Stated task 1: Edit the part of the records that opens with the line containing "At what coordinates" and closes at the end of the records, replacing "accomplish" with "achieve" and leaving everything else unchanged. Return only those lines, and omit the pictures.

Selected extract:
12 days 2018 #1: Kaze ga Tsuyoku Fuiteiru is strong

Kaze ga Tsuyoku Fuiteiru / Run with the wind  —  to ep. 11
Mild spoilers ensue

For my first post for 12days(of)Anime (etc) I’m doing a quick revisit to the 2018-19 anime; the latest version of Run with the Wind as it nears its midpoint. You did know that it previously was a novel, a manga and a live action movie, neh? This iteration might well be one of the best (barring the novel of course). The anti-organised sports (and associated tropes) mood continues, as slowly the Chikusei-sou dwellers make peace with their reasons for running and with each other. One by one they win their 16:30 official times.

I had a chance to re-watch the 2009 live-action movie with my sweetie (still no English subtitles to be found), though she declined to do any real-time translating. Her verdict: A typical gambatte sports grinder with pretty boys, To be fair, a good third of the live-action flick is the Tokyo-Hakone Ekiden itself. Then there is the big meet before when the teams compete for one of the remaining 10 spots in the Ekiden (10 are already “seeded” from last year’s best). The movie version of the Prince is nowhere as pathetic as his anime incarnation and less time is spent helping him with his form. After some in-depth help in the anime, Prince-san breaks 30:00

She did however correct one big misunderstanding that I have been harping on..

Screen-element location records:
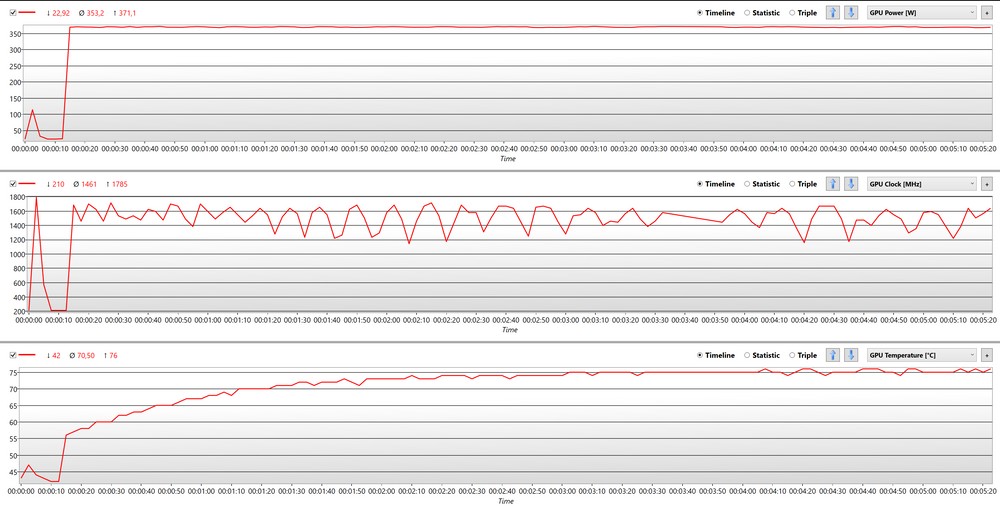Uncheck the GPU Power series checkbox

(12, 13)
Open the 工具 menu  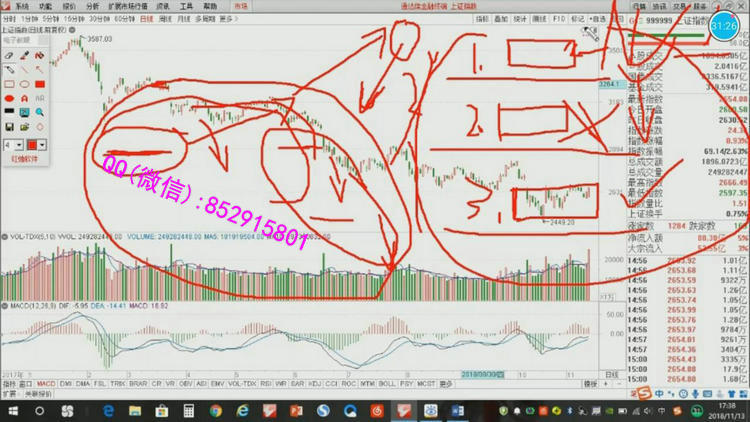186,6
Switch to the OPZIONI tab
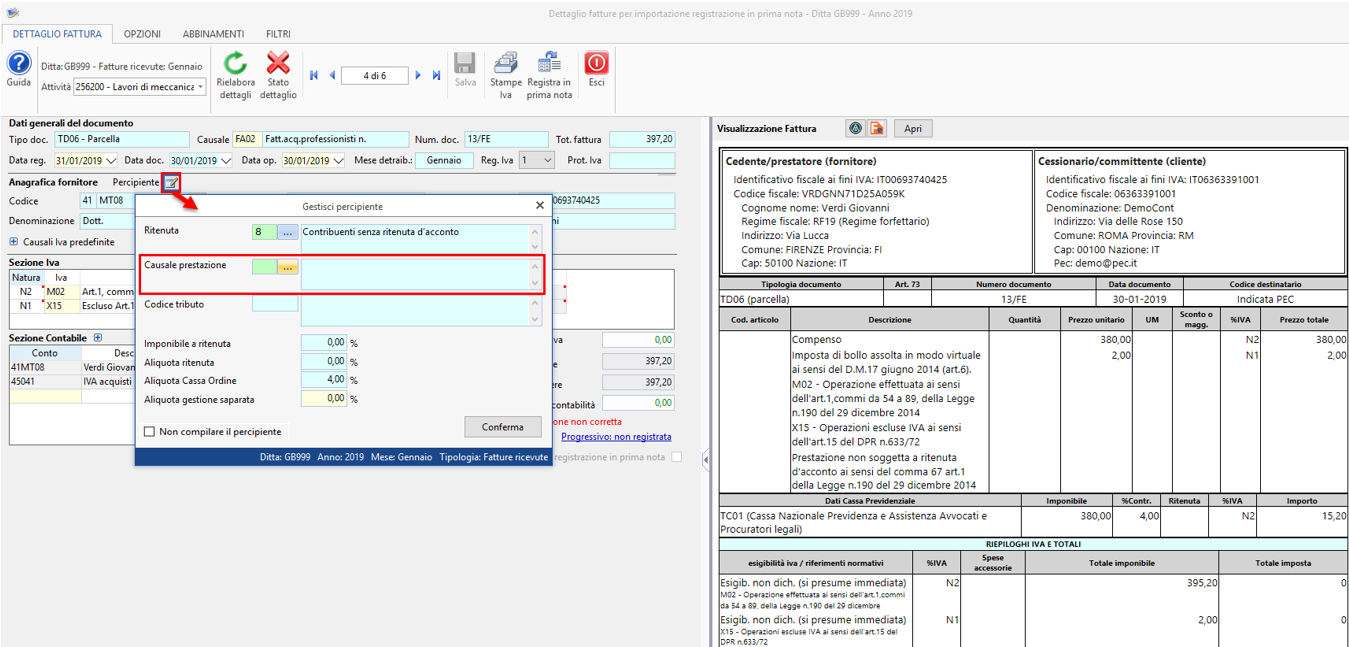The height and width of the screenshot is (647, 1349). 142,34
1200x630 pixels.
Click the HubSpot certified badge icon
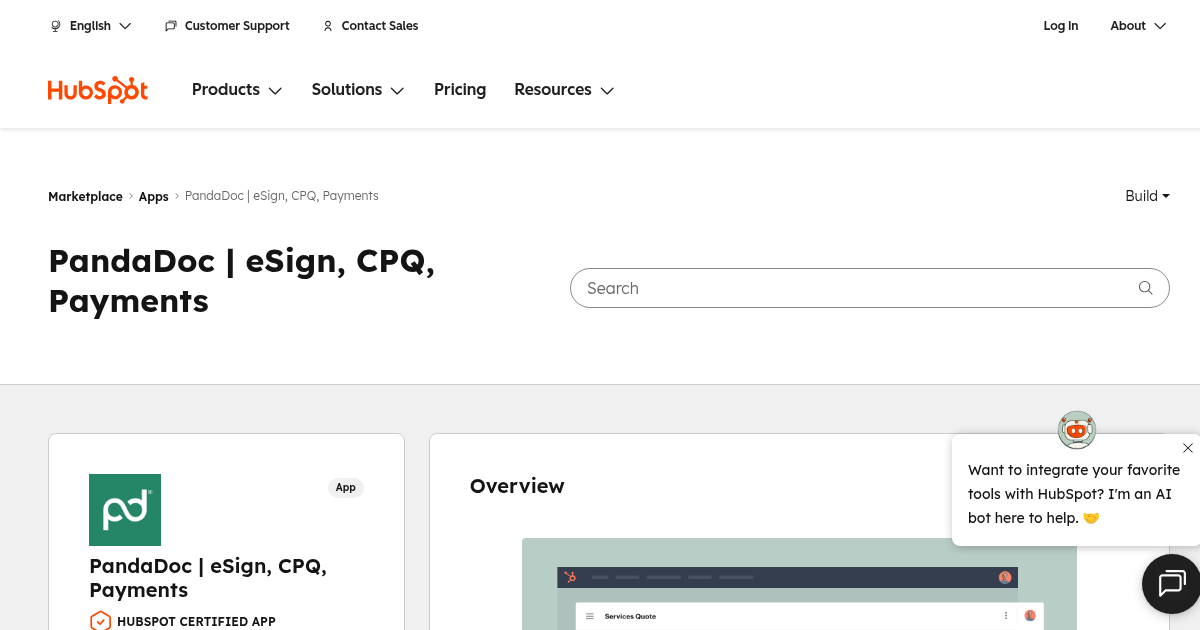click(x=100, y=621)
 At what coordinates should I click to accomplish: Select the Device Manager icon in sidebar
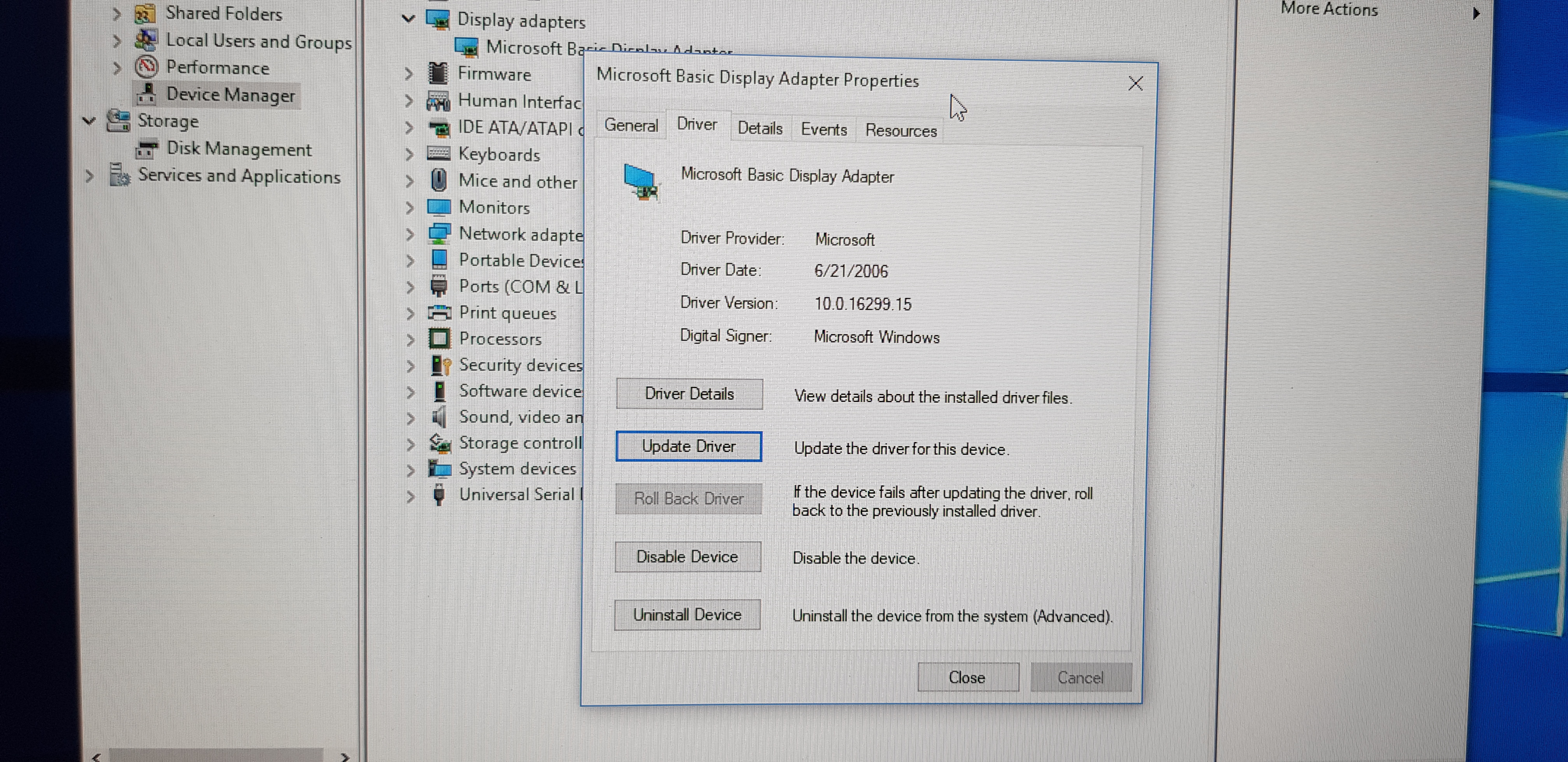click(146, 94)
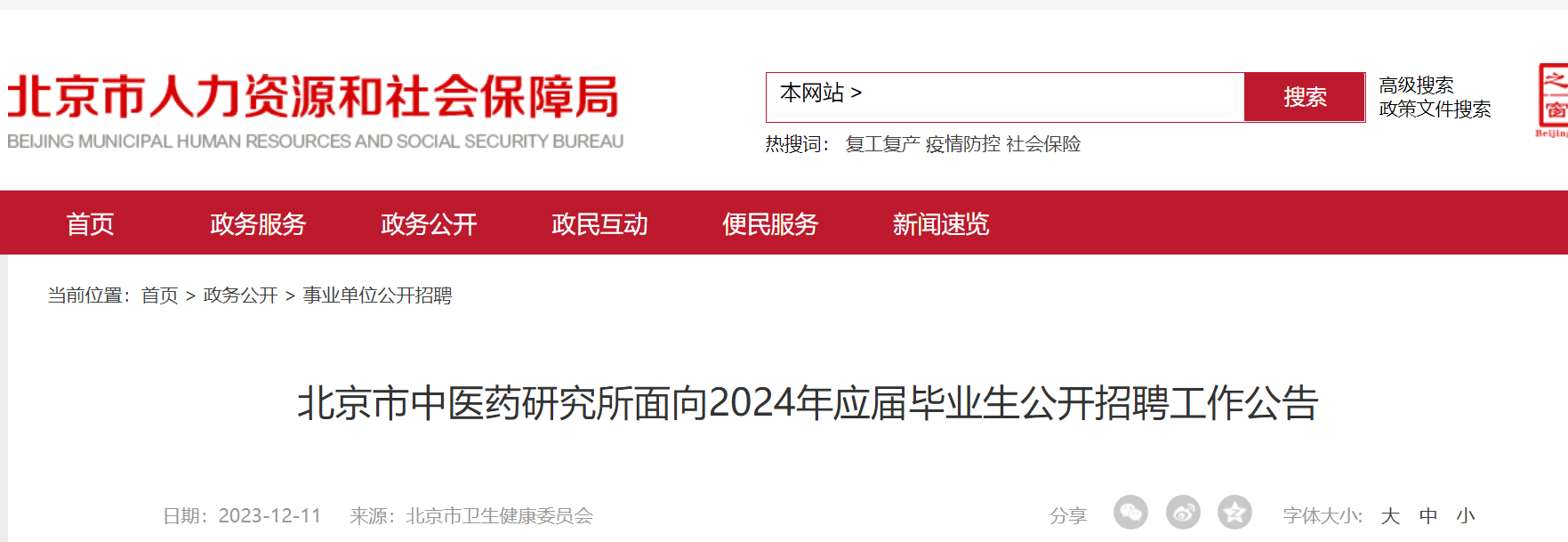Screen dimensions: 1568x542
Task: Click the star share icon
Action: [1234, 513]
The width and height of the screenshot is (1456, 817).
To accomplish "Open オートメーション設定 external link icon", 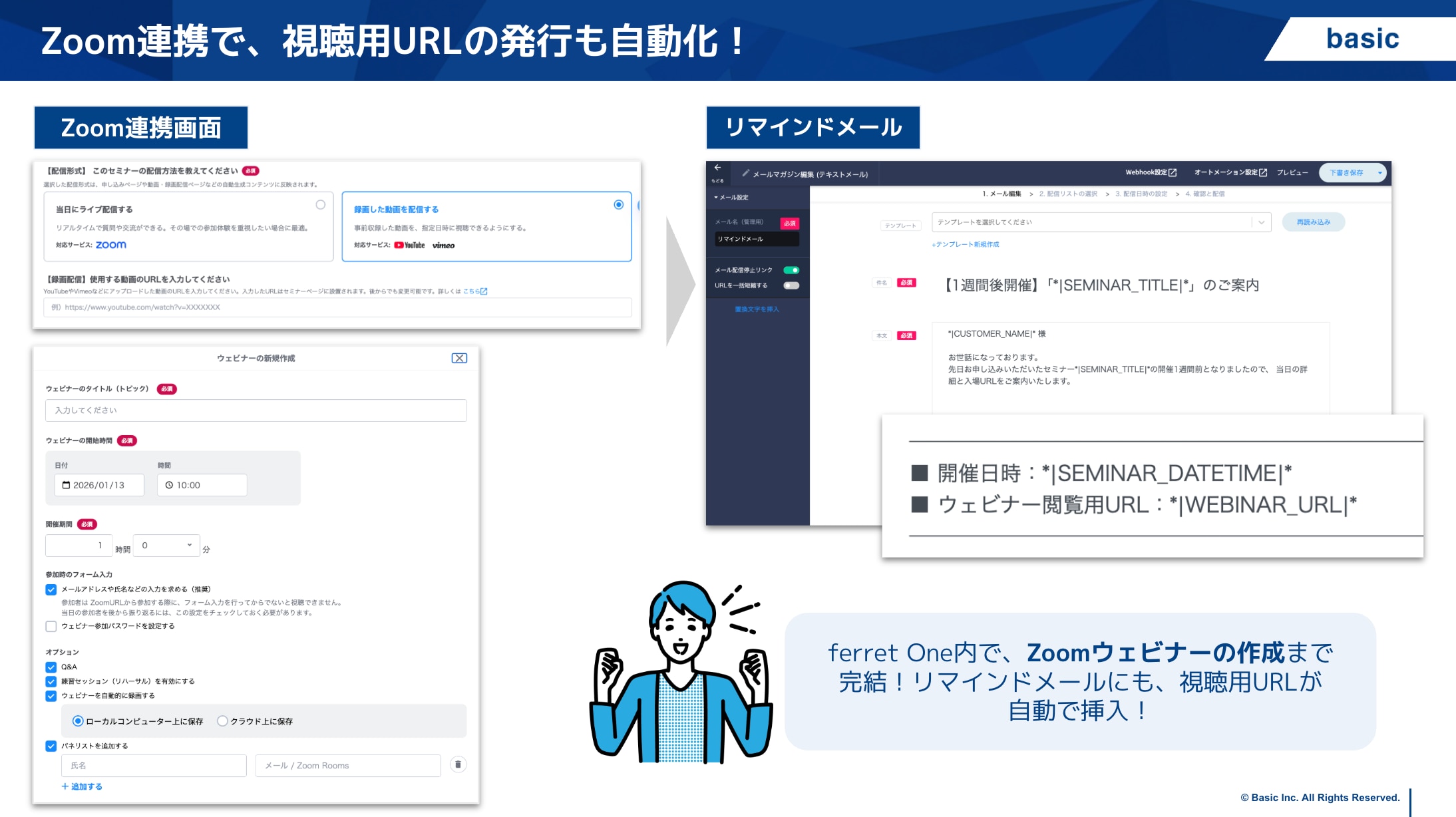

Stated task 2: Reproduce the part of the post about Run with the Wind that opens with the words "For my first" and closes with "16:30 official times.".

Complete response 1:
 At what coordinates should I click to achieve: Select the Device Manager icon in sidebar
click(146, 94)
Screen dimensions: 1568x542
Task: Click the star share icon
Action: [1234, 513]
The width and height of the screenshot is (1456, 817).
To achieve "Open オートメーション設定 external link icon", 

Complete response 2:
For my first post for 12days(of)Anime (etc) I’m doing a quick revisit to the 2018-19 anime; the latest version of Run with the Wind as it nears its midpoint. You did know that it previously was a novel, a manga and a live action movie, neh? This iteration might well be one of the best (barring the novel of course). The anti-organised sports (and associated tropes) mood continues, as slowly the Chikusei-sou dwellers make peace with their reasons for running and with each other. One by one they win their 16:30 official times.